== Exercise input ==

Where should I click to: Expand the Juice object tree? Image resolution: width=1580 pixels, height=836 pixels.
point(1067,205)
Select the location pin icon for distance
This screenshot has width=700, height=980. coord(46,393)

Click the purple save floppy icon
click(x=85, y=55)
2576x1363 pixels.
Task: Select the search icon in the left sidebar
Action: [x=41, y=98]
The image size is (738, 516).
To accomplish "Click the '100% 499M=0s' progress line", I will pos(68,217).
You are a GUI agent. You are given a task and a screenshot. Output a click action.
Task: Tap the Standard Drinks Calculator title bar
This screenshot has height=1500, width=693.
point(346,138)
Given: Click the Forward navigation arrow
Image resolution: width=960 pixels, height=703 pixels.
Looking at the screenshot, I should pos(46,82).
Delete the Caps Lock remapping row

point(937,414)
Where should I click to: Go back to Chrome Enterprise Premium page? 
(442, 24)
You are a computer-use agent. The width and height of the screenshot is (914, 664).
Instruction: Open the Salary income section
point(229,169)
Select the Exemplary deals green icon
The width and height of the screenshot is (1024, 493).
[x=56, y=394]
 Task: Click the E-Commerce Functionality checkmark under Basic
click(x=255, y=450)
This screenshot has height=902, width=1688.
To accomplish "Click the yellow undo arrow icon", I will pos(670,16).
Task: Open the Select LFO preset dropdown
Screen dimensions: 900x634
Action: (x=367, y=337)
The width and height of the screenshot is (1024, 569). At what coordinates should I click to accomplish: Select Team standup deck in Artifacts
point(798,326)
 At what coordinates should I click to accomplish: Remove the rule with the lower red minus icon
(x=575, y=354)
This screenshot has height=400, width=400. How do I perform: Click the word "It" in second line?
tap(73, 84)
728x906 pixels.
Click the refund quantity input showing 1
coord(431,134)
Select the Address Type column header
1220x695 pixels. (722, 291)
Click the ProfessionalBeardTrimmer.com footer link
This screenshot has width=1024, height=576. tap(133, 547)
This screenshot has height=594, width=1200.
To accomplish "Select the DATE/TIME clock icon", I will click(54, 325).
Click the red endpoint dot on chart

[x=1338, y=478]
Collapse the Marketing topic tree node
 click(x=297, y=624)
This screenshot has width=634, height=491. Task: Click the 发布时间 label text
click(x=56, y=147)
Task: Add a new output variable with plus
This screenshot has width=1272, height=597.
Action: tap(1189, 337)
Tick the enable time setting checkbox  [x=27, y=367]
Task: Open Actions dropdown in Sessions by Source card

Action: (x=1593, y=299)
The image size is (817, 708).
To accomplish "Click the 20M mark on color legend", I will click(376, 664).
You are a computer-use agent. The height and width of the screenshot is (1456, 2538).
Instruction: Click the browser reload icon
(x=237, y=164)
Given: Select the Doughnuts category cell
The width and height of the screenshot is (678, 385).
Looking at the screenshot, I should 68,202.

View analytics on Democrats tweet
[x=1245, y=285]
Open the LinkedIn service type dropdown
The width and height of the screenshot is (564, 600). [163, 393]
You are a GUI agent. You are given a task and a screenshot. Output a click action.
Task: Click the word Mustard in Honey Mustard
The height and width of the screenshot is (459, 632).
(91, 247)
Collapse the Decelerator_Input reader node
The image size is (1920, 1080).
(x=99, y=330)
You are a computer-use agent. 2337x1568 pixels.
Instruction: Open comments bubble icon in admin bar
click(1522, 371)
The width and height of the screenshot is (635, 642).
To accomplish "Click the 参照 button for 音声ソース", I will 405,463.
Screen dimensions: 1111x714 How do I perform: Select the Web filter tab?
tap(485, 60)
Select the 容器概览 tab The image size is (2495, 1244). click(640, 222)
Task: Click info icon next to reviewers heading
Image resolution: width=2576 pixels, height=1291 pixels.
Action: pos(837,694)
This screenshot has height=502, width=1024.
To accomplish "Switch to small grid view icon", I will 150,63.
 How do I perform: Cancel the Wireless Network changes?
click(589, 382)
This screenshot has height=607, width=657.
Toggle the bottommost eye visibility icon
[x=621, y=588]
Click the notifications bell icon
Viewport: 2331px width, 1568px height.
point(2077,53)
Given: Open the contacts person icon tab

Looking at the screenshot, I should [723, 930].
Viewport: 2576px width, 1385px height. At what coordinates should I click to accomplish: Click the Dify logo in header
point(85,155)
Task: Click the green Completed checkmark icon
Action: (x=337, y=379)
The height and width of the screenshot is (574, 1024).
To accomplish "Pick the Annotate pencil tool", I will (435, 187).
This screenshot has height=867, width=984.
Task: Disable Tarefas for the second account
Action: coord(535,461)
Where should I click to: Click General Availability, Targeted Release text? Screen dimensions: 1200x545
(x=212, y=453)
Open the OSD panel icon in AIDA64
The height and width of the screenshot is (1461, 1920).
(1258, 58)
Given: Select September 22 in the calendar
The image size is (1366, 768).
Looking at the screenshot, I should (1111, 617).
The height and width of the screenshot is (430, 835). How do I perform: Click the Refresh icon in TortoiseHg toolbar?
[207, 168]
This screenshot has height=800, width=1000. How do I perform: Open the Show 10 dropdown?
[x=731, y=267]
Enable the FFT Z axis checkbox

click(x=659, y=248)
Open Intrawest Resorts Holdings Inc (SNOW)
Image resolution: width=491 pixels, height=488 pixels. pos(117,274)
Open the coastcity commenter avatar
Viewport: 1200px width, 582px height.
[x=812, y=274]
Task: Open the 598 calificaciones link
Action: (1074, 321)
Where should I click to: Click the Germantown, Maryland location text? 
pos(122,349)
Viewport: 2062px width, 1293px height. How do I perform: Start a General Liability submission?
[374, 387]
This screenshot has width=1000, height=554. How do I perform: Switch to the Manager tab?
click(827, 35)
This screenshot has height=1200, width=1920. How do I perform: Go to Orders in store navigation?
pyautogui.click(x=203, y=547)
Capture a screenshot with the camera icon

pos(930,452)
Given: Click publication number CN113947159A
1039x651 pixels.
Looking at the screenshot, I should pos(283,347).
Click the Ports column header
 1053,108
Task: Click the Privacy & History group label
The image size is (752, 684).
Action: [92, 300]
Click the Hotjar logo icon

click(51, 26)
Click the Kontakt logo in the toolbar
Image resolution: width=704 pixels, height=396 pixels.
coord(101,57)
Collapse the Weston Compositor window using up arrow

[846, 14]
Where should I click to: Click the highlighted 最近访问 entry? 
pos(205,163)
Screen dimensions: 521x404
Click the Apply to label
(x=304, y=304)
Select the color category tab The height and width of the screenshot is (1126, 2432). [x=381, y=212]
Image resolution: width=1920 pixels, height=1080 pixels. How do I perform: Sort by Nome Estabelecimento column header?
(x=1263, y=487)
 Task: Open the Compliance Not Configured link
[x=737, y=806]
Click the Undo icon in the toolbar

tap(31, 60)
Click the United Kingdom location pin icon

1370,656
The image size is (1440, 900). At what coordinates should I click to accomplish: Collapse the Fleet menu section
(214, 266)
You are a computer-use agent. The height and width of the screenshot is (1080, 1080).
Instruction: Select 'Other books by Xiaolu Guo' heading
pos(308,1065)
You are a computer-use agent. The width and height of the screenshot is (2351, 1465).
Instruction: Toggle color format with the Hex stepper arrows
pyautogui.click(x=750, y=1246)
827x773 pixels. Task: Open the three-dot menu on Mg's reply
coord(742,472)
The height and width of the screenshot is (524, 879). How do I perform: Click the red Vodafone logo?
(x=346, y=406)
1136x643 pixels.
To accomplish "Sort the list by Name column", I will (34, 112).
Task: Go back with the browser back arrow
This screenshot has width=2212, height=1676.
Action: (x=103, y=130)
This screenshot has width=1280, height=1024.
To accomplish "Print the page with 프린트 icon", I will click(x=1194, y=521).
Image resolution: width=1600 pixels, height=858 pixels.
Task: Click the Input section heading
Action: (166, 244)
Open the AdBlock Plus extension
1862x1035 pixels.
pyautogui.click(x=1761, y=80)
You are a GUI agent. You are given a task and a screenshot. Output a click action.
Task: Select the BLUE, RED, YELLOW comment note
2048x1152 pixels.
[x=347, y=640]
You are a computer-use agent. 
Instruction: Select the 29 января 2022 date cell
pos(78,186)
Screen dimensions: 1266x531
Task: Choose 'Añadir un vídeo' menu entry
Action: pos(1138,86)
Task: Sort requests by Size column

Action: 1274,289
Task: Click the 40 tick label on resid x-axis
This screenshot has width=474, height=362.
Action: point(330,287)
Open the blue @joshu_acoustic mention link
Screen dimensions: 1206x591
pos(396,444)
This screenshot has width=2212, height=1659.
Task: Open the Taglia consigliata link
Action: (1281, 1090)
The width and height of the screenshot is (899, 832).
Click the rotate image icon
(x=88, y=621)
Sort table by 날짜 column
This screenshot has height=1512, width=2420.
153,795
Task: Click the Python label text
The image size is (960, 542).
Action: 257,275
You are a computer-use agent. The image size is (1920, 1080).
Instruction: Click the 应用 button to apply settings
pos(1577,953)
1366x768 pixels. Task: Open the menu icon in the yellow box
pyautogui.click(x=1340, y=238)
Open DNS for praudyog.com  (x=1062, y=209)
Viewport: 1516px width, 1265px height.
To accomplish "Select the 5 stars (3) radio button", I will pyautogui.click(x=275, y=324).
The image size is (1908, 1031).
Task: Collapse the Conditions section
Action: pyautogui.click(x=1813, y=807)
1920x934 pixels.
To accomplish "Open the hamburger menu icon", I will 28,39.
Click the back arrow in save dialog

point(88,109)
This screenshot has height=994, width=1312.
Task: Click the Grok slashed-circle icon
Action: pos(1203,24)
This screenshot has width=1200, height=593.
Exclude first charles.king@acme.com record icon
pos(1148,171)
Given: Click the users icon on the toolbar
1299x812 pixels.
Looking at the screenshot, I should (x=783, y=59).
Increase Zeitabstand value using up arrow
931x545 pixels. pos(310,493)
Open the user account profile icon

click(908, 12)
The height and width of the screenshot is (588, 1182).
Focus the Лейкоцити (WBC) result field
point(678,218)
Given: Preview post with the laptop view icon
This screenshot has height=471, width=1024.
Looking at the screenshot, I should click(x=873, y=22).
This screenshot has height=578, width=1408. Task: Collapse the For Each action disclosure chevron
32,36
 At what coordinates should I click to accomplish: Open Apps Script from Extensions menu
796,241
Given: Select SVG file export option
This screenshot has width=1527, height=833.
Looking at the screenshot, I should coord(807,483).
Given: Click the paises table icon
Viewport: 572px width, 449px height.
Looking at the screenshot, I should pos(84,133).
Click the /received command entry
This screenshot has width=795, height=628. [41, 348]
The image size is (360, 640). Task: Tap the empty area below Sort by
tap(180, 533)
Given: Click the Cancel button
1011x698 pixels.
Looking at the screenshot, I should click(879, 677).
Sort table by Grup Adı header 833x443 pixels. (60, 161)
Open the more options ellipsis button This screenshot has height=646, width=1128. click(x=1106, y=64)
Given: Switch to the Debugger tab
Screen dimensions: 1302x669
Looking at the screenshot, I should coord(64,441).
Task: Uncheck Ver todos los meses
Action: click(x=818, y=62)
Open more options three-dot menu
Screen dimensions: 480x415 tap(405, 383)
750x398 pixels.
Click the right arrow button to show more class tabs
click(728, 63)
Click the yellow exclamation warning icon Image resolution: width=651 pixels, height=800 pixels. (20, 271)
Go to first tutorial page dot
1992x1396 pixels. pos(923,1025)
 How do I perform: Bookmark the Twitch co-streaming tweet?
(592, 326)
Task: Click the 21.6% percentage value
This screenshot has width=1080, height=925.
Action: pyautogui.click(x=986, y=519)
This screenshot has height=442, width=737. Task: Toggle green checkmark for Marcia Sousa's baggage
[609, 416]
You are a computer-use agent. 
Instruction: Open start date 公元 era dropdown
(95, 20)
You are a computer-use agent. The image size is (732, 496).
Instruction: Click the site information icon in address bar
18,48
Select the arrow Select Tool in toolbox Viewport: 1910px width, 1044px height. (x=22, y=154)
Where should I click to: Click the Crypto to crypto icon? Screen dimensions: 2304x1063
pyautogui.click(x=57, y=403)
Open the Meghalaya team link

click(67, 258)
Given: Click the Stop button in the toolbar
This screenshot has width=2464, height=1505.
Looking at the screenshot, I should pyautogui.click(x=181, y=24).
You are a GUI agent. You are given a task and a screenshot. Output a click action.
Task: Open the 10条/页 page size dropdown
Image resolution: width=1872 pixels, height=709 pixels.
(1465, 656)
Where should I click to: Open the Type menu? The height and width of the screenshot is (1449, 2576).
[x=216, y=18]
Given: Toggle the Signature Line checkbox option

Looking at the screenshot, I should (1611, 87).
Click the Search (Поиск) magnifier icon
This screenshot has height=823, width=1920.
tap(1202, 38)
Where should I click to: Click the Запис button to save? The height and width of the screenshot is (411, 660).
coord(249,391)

== Stated task ==
Can you turn everything in the records from the line containing "This screenshot has height=502, width=1024." down to the line containing "Looking at the screenshot, I should (1111, 617).", both lines included, into a numbered list with the blank lines left out?

== Task output ==
1. This screenshot has height=502, width=1024.
2. To accomplish "Switch to small grid view icon", I will 150,63.
3.  How do I perform: Cancel the Wireless Network changes?
4. click(589, 382)
5. This screenshot has height=607, width=657.
6. Toggle the bottommost eye visibility icon
7. [x=621, y=588]
8. Click the notifications bell icon
9. Viewport: 2331px width, 1568px height.
10. point(2077,53)
11. Given: Open the contacts person icon tab
12. Looking at the screenshot, I should [723, 930].
13. Viewport: 2576px width, 1385px height. At what coordinates should I click to accomplish: Click the Dify logo in header
14. point(85,155)
15. Task: Click the green Completed checkmark icon
16. Action: (x=337, y=379)
17. The height and width of the screenshot is (574, 1024).
18. To accomplish "Pick the Annotate pencil tool", I will (435, 187).
19. This screenshot has height=867, width=984.
20. Task: Disable Tarefas for the second account
21. Action: coord(535,461)
22. Where should I click to: Click General Availability, Targeted Release text? Screen dimensions: 1200x545
23. (x=212, y=453)
24. Open the OSD panel icon in AIDA64
25. The height and width of the screenshot is (1461, 1920).
26. (1258, 58)
27. Given: Select September 22 in the calendar
28. The image size is (1366, 768).
29. Looking at the screenshot, I should (1111, 617).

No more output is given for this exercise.